Connect with us
Gundala Review
Gundala

Film

Gundala Review: Lahirnya Superhero Indonesia

Negeri ini butuh patriot, negeri ini butuh film-film berkualitas.

★ ★ ★ ★ ★
★ ★ ★ ★ ★

Screenplay Films dan Bumilangit Studios telah memperkenalkan Jagat Sinema Bumilangit alias Bumilangit Cinematic Universe (BCU). Ada sekitar tujuh film yang diadaptasi dari komik superhero populer asli Indonesia akan difilmkan.
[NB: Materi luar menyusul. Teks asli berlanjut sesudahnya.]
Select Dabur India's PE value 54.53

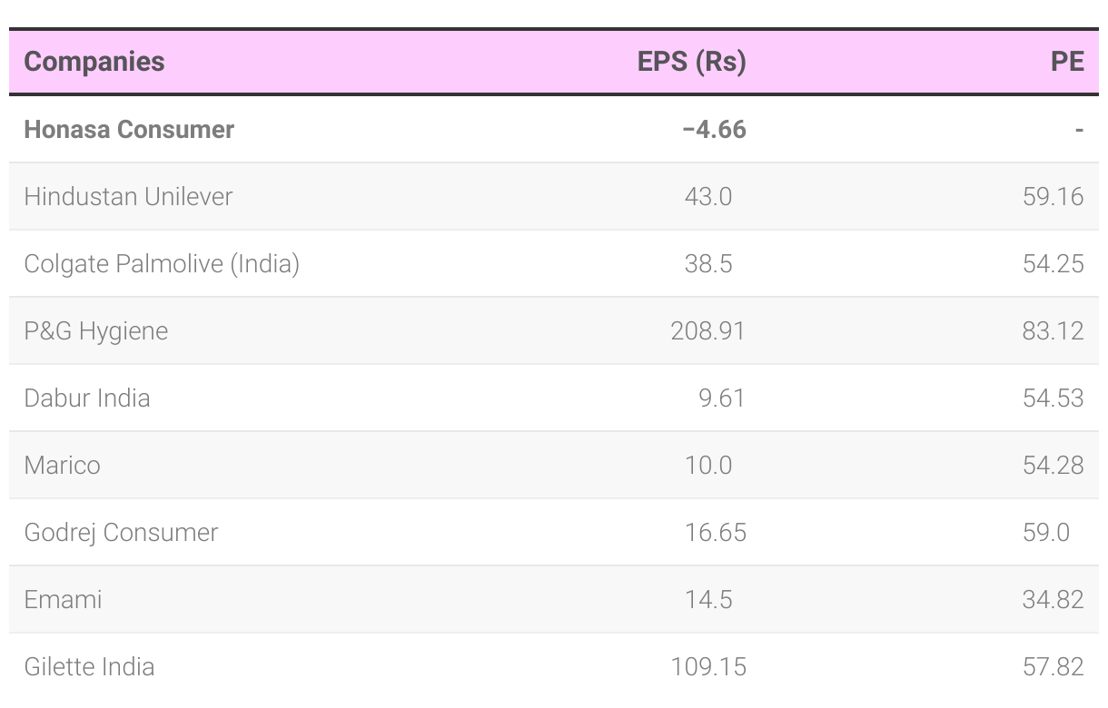(x=1053, y=398)
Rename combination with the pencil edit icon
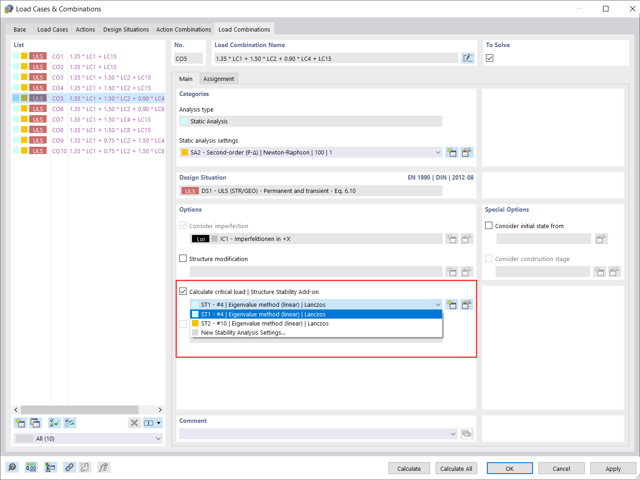Viewport: 640px width, 480px height. pyautogui.click(x=468, y=58)
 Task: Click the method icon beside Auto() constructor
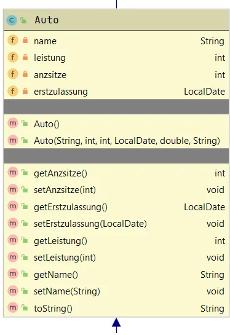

Semuanya sudah disiapkan untuk rilis beberapa tahun ke depan.

Untuk memulai jilid 1, film Gundala yang disutradarai oleh Joko Anwar telah tayang di bioskop mulai 29 Agustus 2019. Gundala merupakan adaptasi dari tokoh komik “Gundala Putra Petir” karya Harya Suryaminata “Hasmi” yang pertama kali keluar tahun 1969. Komik Gundala diangkat ke layar lebar pertama kali oleh sutradara Lilik Sudijo dan Teddy Purba sebagai pemeran Gundala pada 1981.

Sancaka kecil (Muzakki Ramdhan) adalah seorang anak dari keluarga miskin, ayahnya (Rio Dewanto) seorang buruh pabrik. Ayah Sancaka terbunuh dalam aksi demo jebakan yang diatur pemilik pabrik. Demi melanjutkan kehidupan, ibu Sancaka, Kurniati Dewi (Marissa Anita) harus mencari uang untuk melanjutkan kehidupan.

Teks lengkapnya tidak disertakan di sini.